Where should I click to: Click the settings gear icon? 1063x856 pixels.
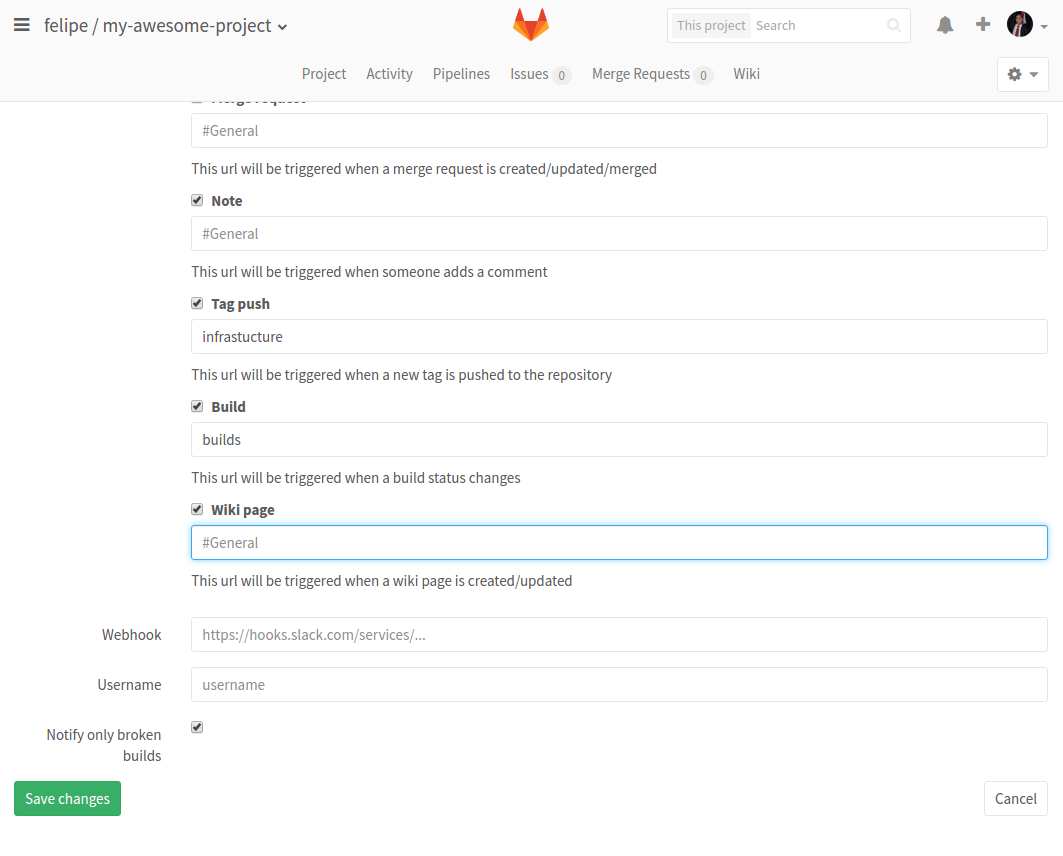pos(1015,74)
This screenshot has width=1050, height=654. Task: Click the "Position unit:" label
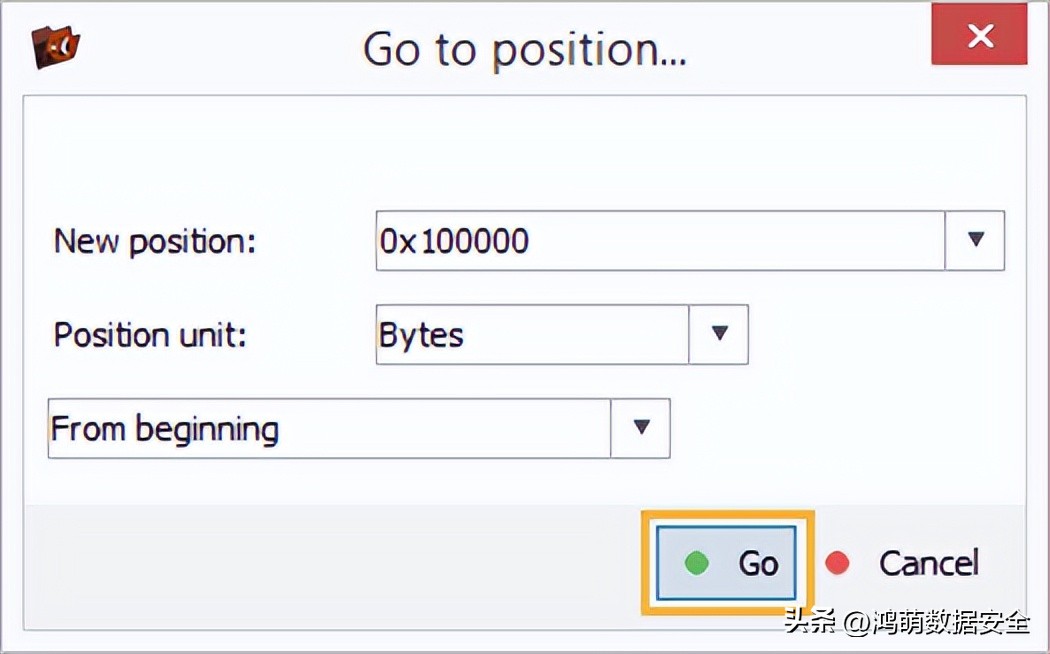pyautogui.click(x=150, y=335)
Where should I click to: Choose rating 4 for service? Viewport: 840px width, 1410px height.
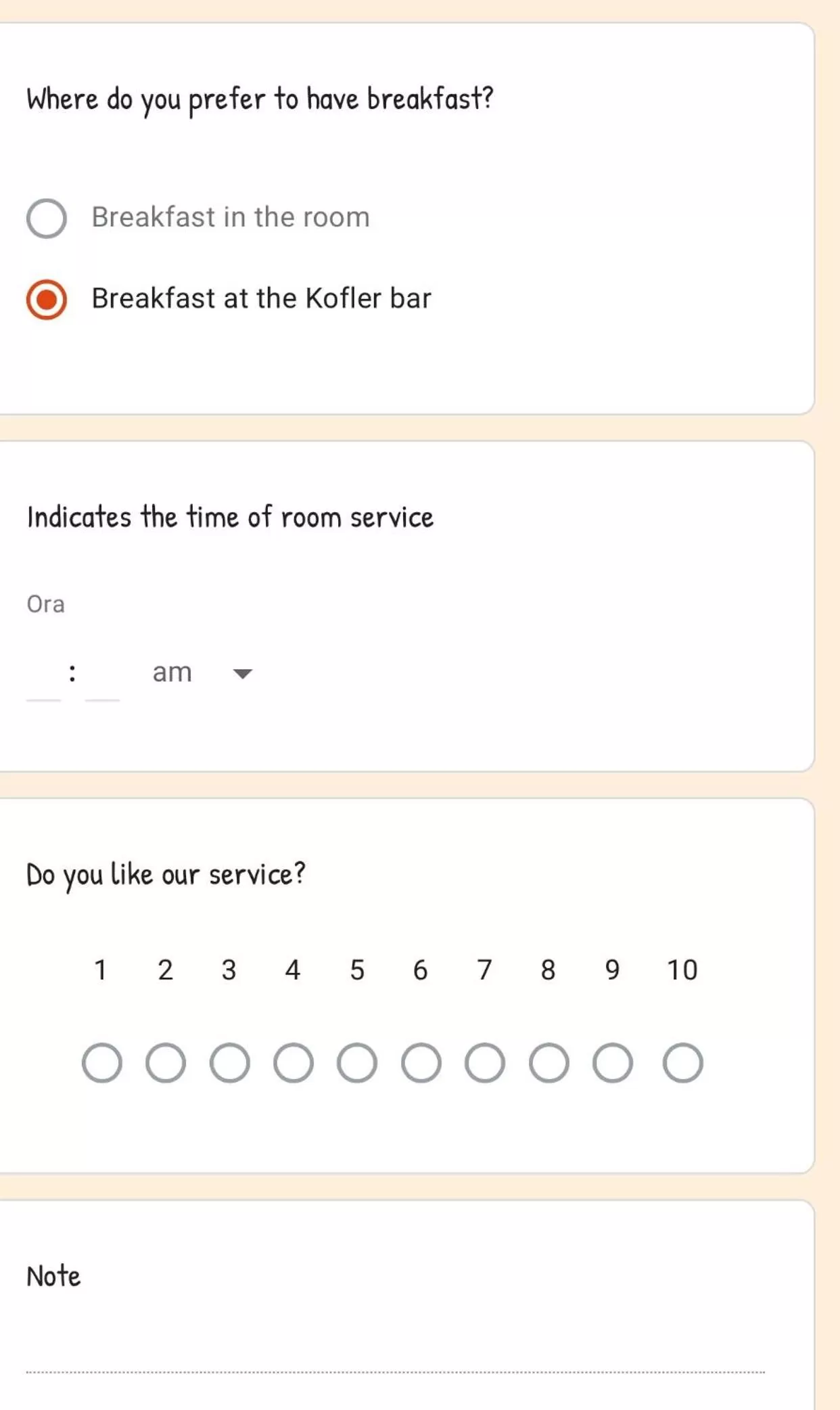294,1063
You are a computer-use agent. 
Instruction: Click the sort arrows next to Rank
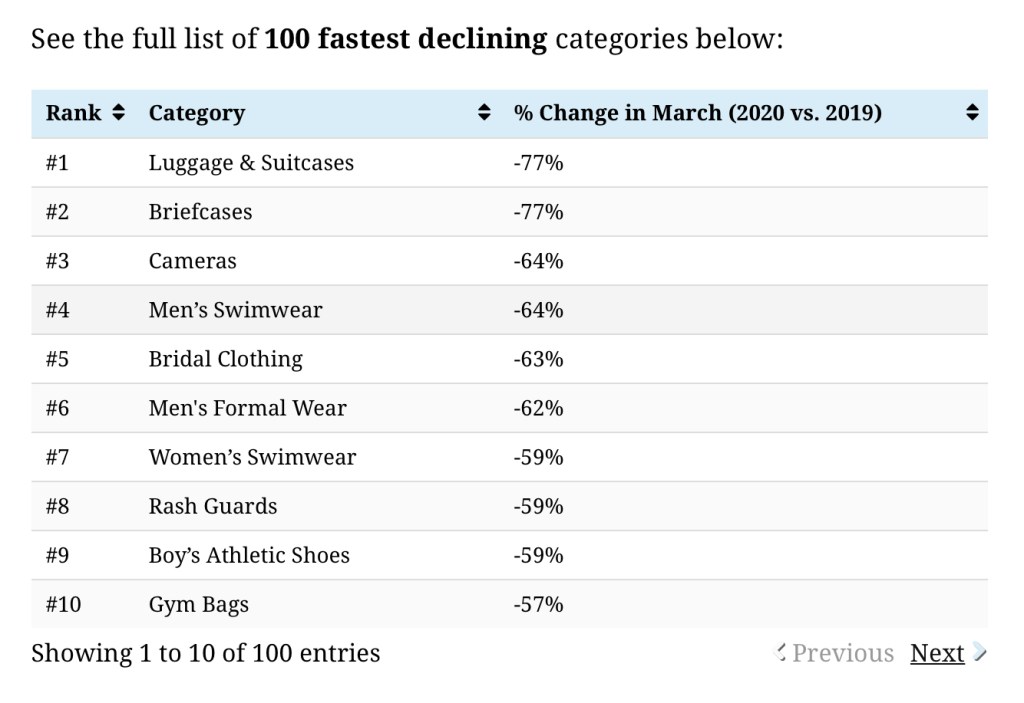pos(119,113)
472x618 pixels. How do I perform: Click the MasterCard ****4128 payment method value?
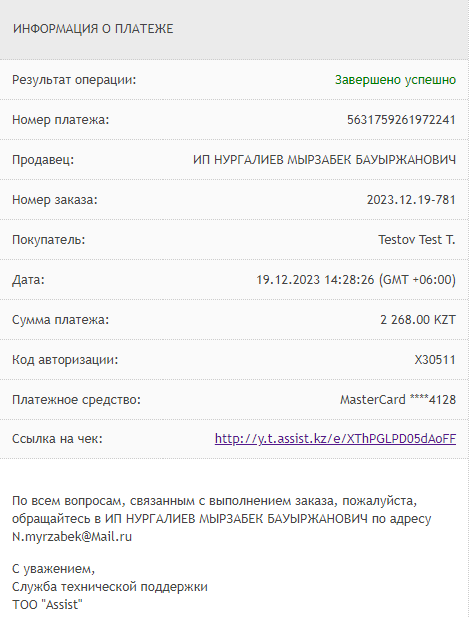pos(398,400)
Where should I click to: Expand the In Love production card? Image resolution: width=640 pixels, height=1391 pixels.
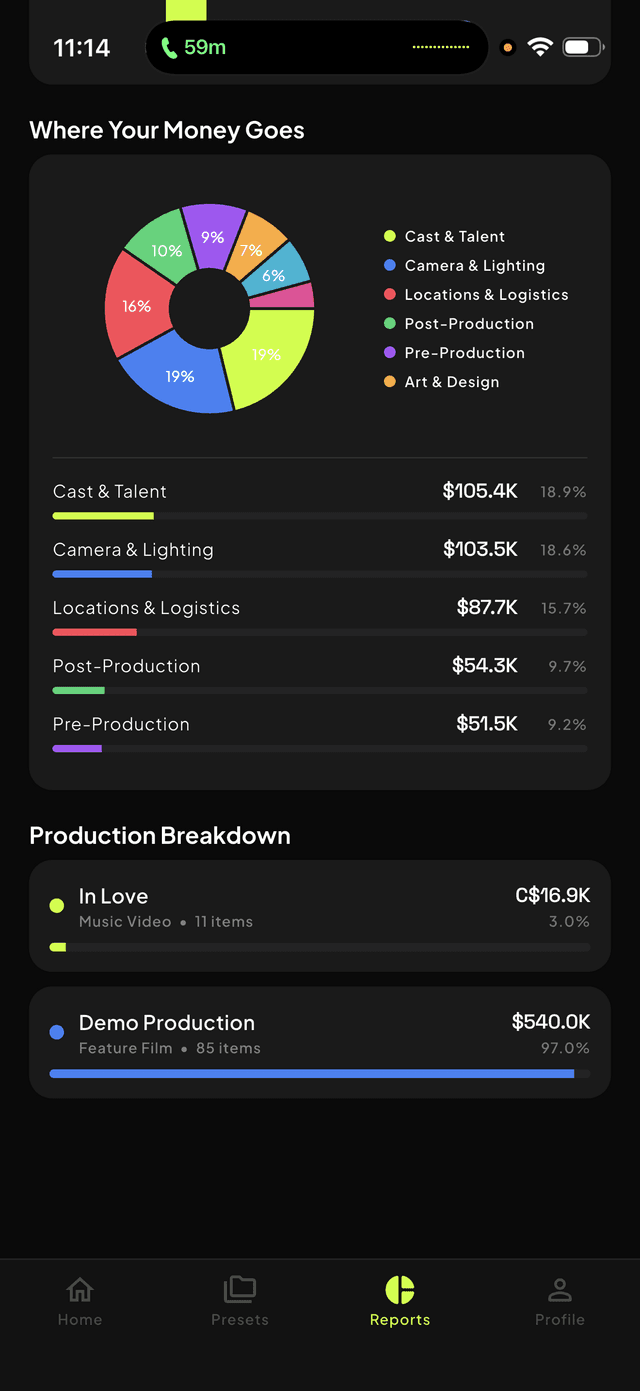click(320, 915)
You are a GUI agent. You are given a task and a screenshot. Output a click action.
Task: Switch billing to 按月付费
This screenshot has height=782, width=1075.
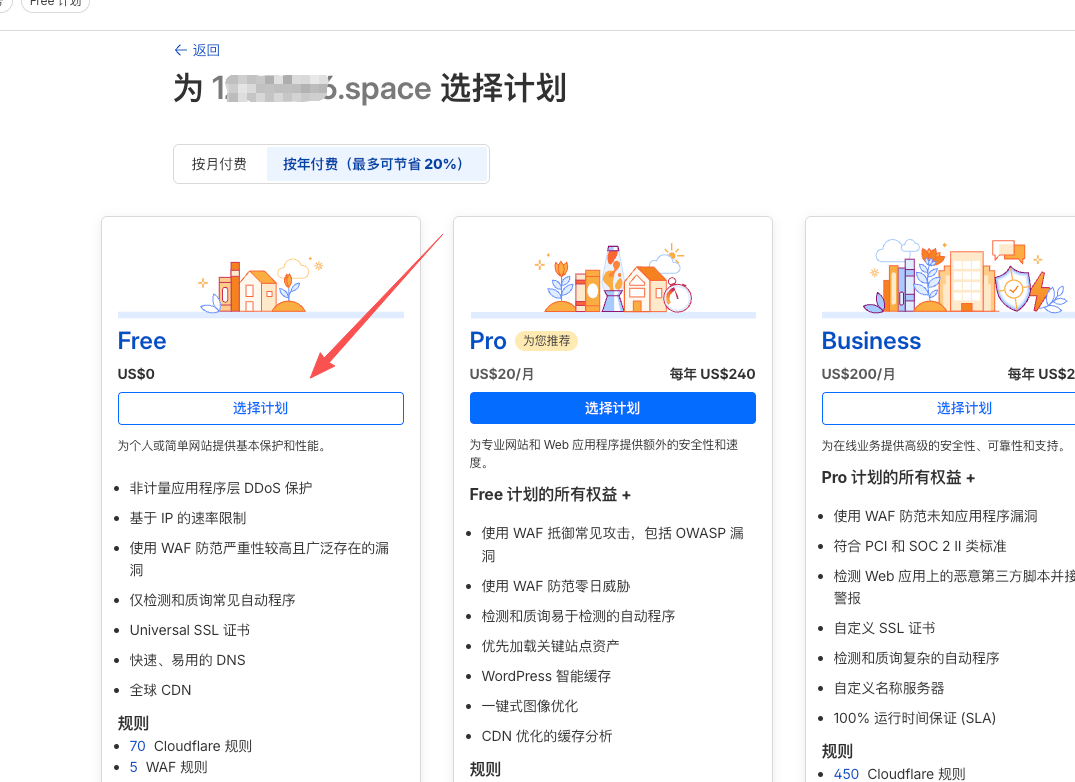(x=219, y=164)
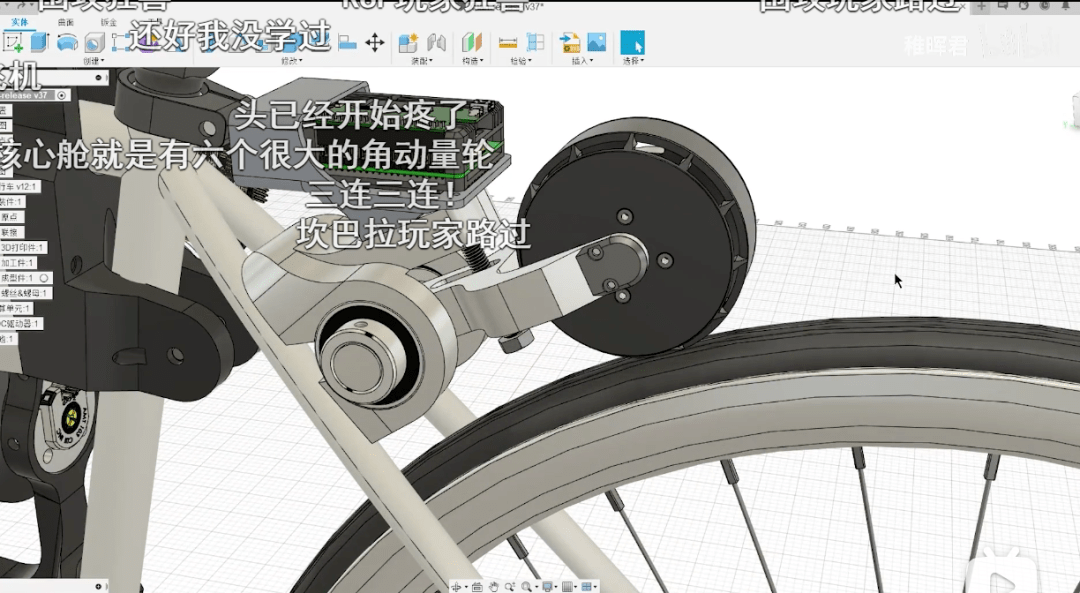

### YOUR ASSIGNMENT
Search the data for the string "agent" and copy each line where it appears.

### EXPECTED ANSWER
You are a computer-use agent. 
You are a GUI agent. You are given a task and a screenshot. Output a click action.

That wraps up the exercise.